──────── SELECTED EXCERPT ────────

Look: there are dozens of ways that Shane's quasi-convo could have been shot, but this way - a Kubrickian stare, dead-on the camera - indicates the audience in a big way. Two readings: we've become Shane's dad or the camera has become Shane's dad. (Of course, the obvious reading is that Shane is resurrecting a parental figure because he has none; his dad is dead and his mom is caught up in the drug world, emotionally and physically unavailable. This reading makes perfect sense in the constative, but it doesn't really account for the what the camera is doing in these scenes. Let it stand as sufficient in terms of content, but the form requires a little more teasing.) Both readings are problematic, mainly because Weeds hasn't offered any foundation for this type of bravura meta-analysis. It's a show that, perfectly constructed plot and characters aside, is what it is.

──────── SOURCE DATA ────────

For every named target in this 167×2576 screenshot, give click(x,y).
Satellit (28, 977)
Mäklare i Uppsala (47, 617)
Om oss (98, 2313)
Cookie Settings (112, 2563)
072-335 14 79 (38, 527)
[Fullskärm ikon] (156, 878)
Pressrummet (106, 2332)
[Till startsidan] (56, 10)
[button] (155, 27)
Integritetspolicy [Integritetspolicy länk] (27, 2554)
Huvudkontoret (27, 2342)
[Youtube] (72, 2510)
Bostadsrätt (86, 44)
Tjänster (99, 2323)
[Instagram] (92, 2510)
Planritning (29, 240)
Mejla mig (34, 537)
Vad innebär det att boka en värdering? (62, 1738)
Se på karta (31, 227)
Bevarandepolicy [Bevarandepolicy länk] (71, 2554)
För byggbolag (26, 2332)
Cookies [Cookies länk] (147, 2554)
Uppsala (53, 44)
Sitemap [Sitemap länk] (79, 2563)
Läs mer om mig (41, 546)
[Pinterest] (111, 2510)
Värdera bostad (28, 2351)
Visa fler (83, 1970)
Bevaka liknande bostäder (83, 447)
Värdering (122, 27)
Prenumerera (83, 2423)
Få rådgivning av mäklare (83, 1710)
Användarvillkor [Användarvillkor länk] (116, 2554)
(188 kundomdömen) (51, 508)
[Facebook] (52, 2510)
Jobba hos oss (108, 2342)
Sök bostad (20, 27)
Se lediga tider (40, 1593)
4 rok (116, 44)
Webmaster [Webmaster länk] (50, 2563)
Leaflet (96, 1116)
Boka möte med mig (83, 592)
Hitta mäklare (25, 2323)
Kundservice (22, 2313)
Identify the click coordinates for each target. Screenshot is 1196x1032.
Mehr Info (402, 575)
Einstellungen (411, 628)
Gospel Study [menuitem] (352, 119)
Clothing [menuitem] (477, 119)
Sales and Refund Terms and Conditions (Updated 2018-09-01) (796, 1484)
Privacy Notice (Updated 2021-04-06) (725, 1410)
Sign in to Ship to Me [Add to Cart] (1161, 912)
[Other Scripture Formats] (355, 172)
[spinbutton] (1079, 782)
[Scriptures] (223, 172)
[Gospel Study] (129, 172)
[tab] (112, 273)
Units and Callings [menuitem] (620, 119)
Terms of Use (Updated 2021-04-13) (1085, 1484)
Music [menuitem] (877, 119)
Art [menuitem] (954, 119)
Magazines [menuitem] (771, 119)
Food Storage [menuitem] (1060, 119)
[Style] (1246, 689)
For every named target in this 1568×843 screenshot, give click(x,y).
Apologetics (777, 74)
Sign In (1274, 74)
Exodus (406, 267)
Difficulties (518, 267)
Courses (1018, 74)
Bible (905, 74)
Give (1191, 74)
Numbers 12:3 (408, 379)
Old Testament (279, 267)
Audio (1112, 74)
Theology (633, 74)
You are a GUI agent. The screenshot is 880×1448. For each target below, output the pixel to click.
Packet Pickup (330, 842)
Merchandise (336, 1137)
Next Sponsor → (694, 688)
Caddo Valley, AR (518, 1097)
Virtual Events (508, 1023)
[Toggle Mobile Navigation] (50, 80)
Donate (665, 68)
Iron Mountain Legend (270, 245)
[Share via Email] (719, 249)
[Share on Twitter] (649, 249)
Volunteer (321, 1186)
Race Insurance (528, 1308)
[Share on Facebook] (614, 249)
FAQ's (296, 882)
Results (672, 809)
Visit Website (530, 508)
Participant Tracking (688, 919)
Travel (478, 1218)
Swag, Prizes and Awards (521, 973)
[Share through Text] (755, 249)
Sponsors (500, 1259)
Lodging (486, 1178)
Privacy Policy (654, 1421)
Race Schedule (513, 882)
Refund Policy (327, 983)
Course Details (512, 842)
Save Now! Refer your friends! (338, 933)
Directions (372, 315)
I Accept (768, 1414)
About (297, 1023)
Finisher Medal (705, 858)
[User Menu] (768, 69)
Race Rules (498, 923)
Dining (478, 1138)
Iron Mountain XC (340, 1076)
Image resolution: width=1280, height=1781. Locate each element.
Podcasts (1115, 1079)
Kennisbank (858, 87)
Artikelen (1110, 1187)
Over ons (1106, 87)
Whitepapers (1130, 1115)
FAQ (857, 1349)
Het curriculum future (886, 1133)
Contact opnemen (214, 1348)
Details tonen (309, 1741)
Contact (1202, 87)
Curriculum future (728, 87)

────────

_EXERCISES_
• a. Update the passage on Weeds by rewriting everything from "Look: there are" down to "what it is." with "camera" replaced by "lens".
• b. Take the passage on Weeds further, continuing it after its final sentence.

_RESPONSES IN ORDER_
• a.
Look: there are dozens of ways that Shane's quasi-convo could have been shot, but this way - a Kubrickian stare, dead-on the lens - indicates the audience in a big way. Two readings: we've become Shane's dad or the lens has become Shane's dad. (Of course, the obvious reading is that Shane is resurrecting a parental figure because he has none; his dad is dead and his mom is caught up in the drug world, emotionally and physically unavailable. This reading makes perfect sense in the constative, but it doesn't really account for the what the lens is doing in these scenes. Let it stand as sufficient in terms of content, but the form requires a little more teasing.) Both readings are problematic, mainly because Weeds hasn't offered any foundation for this type of bravura meta-analysis. It's a show that, perfectly constructed plot and characters aside, is what it is.

• b.
But there's still the nagging question of what to do with those shots. It is interesting that the camera and the audience have spent more time watching Shane grow up than Nancy, and also that Shane tends to be the technology whiz, so he's the ideal character for this type of reading. More than anything, though, I think these shots are indicative of something mostly different: formal invention, used correctly, is extremely powerful. Shane's dialogue with the camera stands in stark contrast to the rest of this - relatively meh - episode. Both that and the fact that the series rarely touches anything visually inventive allows this shot to pop, its formal characteristic acting as perfect counterpoint to the emotional content of the scene. This type of creative intelligence and play is the reason that Weeds has not delivered a single bad episode or plotline yet. Some have been just ok - I'm not to keen on Mary-Kate Olsen, and I have no idea what happened to the Hispanic guy that that Nancy got it on with at the end of season one - but even the ok plots and characters have been thought and well and justified in terms of the logic of the show. For a show that could quickly devolve into satire and bathos, that's an impressive feat.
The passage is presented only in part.